CLEARWATER -Jack Alvord came to the October 7 Clearwater City Council meeting to carry on his fight for an environmental park on the site of a former mobile home park in his Bayview neighborhood. He left on a stretcher, fighting for his life after being resuscitated by Clearwater paramedics from a condition of cardiac arrest.
Alvord has been battling on behalf of the park for 15 years. As President of the Historic Bayview Association, he successfully fought attempts to rezone the property for commercial use and construct an office tower. He also successfully fought for a grant from the Florida Communities Trust that allowed the land's purchase by the City of Clearwater, and its conversion into an environmental park. The City acquired the land in 2001, but has yet to turn it into a park.
Alvord appeared at the October 7 meeting to address the City Council on two issues: Clearwater's delay in formulating a park design and management plan, and the naming of the park by the City Council.
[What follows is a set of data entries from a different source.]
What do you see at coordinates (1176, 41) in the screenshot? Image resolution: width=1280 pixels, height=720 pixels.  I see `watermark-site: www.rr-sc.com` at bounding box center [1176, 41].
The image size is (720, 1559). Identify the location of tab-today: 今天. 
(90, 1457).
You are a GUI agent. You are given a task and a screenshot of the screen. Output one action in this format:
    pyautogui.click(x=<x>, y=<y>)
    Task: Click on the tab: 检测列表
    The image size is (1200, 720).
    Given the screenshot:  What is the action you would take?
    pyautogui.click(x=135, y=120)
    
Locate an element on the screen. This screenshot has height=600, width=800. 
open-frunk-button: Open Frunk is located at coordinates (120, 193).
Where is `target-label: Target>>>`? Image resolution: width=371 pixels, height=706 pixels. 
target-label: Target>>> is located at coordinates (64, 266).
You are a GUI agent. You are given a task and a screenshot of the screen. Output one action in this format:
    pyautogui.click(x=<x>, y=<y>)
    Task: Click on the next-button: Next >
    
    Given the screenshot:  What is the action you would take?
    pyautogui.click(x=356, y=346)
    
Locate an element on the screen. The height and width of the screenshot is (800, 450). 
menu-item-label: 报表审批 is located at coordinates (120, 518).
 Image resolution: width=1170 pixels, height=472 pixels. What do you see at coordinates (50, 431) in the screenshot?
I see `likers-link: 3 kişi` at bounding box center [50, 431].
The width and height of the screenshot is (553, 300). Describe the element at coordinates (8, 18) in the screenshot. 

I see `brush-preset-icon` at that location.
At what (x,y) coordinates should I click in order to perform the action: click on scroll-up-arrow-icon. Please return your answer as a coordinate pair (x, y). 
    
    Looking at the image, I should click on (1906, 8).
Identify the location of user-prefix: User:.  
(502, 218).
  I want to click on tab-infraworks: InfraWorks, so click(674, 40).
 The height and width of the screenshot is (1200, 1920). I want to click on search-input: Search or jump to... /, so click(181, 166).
During his first presentation, Alvord complained that it has taken two years for the City to develop an engineering park plan, and it's still not complete. The result, Alvord said, is that applications for additional grants that could help fund the environmental park's development cannot be submitted. Alvord also criticized the City's recent use of fertilizers, pesticides and lawn grass on parkland that should have been xeriscaped with native plants. Kevin Dunbar, the City's Director of Parks and Recreation, responded that the State had granted a 6-month extension for the development of a park management plan, and that it would be complete in March 2005, but offered no comment on the use of the allegedly inappropriate materials.
Next was the issue of naming the park. Alvord was the first to speak, and produced copies of two City-authored documents that referred to the future park as the Historic Bayview Environmental Park; one of those documents was the original grant application. Referring to the document titles, Alvord said, "You people named it; I didn't. You people wrote the paperwork; I didn't. You people agreed with the State of Florida so you could get the $1.7 million grant."
At that point, Alvord said, "I'm feeling faint", and collapsed at the podium. Paramedics arrived about 3 minutes later, and began evaluating his condition. During the evaluation, Alvord suffered cardiac arrest; he was resuscitated by the paramedics using a defibrillator, and was transported to Morton Plant Hospital. When the meeting later resumed, the Council decided to postpone their naming decision to a future date.
Speaking from his hospital bed four days later, Alvord said, "I'm a lucky man just to be alive." He praised the paramedics who saved his life, and the care he's received at Morton Plant. He also finished what he would have told the Council last Thursday night about naming he park.
Alvord explained that "Historic Bayview Environmental Park" is more than just a name, it is a description of the park's purpose; an environmental park, he said, is more educational than passive. The area has a rich history, and the combination of the nearby water treatment plant, containment of storm water runoff from the Bayside Bridge, and lush native plant life on the parkland provides a unique opportunity to demonstrate sound environmental management techniques. He added that the City's grant application promised an environmental park as a condition of funding, and that the proper naming of the park will communicate its purpose to current and future City officials, discouraging any future change in land use.
Ever the salesman, Alvord said, "I've got people in the hospital writing letters to the Council, they're so mad." But don't expect to see him at the podium any time soon; Alvord recognizes that the intensity of his involvement with the park contributed to his heart attack, and at this moment he's more concerned about preserving his own life than arguing with the Council about park issues.